Erick Diaz, an undocumented Mexican farmworker who milks cows on an Addison County dairy farm, remembers being pleasantly startled by his first trip to Vermont's Statehouse. He'd trekked the hour and a half to Montpelier — after getting a coworker to cover his milking shifts on the farm — to explain to lawmakers why Vermont should issue driver's licenses to undocumented farmworkers.
"I was very surprised, because you just walk into the Statehouse, and [the representatives] allow you to talk and they hear your voice," said Diaz, who spoke with Seven Days yesterday by phone. "It was pretty amazing."

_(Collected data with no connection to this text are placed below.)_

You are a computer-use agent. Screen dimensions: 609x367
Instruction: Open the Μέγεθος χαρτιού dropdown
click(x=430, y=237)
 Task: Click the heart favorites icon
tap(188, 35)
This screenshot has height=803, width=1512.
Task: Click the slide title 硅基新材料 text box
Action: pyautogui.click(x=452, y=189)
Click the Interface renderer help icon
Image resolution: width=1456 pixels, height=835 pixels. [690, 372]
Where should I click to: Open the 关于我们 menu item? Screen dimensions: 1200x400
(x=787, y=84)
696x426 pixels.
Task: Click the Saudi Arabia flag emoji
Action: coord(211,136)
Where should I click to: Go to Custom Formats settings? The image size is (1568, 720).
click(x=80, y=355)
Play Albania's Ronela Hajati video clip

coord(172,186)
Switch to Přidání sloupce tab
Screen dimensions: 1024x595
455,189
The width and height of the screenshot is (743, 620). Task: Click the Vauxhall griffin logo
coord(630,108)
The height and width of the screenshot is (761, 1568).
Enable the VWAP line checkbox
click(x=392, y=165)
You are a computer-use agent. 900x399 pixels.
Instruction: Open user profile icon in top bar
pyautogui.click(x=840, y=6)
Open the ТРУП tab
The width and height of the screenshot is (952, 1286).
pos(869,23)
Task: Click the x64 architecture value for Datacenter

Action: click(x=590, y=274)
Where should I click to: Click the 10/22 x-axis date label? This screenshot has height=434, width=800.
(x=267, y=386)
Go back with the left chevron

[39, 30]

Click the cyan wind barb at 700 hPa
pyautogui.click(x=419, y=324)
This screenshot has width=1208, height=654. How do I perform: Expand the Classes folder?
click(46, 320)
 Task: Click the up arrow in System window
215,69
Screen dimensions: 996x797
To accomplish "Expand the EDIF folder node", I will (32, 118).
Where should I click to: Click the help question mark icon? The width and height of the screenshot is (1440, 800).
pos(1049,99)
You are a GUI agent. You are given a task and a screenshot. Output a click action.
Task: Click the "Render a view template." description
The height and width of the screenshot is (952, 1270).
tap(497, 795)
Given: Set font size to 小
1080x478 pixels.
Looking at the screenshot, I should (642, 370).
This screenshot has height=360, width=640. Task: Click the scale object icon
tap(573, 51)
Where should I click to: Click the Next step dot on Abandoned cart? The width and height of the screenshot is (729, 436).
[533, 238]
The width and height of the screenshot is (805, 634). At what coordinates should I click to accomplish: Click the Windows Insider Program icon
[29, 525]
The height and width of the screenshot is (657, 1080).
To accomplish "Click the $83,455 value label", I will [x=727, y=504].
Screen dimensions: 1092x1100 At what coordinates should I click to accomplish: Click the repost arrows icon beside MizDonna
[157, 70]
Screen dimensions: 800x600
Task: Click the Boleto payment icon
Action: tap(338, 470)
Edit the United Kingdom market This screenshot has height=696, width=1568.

Lawmakers, it turns out, were listening. Today, Gov. Peter Shumlin will sign into law the bill that Diaz — along with many other migrant farmworkers and their advocates — campaigned hard to pass this legislative session. The new law will allow Vermont to issue so-called "operator's privilege cards" to individuals regardless of immigration status, for the first time giving undocumented immigrants the legal ability to drive on Vermont's roads.
The bill passed the Vermont House in a 105-39 vote last month, after winning similarly overwhelming support in a 27-2 Senate vote in April. Diaz and his compatriots will have to wait until January 1 to apply for the new card, but he says he's hopeful that the change will radically improve the quality of life for the estimated 1500 undocumented farmworkers living in Vermont today.
"We are so excited waiting for January 1," said Diaz. "I'm pretty sure this is going to change our lives completely."
Diaz has been working in the United States illegally for nearly three and a half years. He made the trip north from the Mexican state of Chiapas after his brother found work in New England. Diaz landed first in Maine, and last February moved to Vermont. He didn't have a background in farming before coming to the United States — "I just learned once I got here," he said.
But life as an undocumented worker on a Vermont farm — particularly without a driver's license — is hard. Right now migrant workers are fully dependent upon other drivers to meet basic needs like going to the grocery store, attending church services or making a doctor's appointment. Occasionally that can mean waiting for weeks between trips to stock up on fresh food. "Sometimes our bosses give us rides," says Diaz. Other times, "We have to find people who want to support us." And if that doesn't happen? "We just have to wait. That's the way we are now."
Diaz, like many migrant farmworkers, is already studying for the driver's exam he'll have to take to qualify for the new card. Applicants for the operator's privilege card will have to pass all of the same tests required of someone applying for a traditional driver's license.
The bill isn't perfect, according to advocates from Migrant Justice. Activist Brendan O'Neill says the group initially campaigned hard for a card that would be equal in appearance to a traditional driver's license — the hope being to avoid a "scarlet letter effect" that brands its carrier with a de facto sign of immigration status.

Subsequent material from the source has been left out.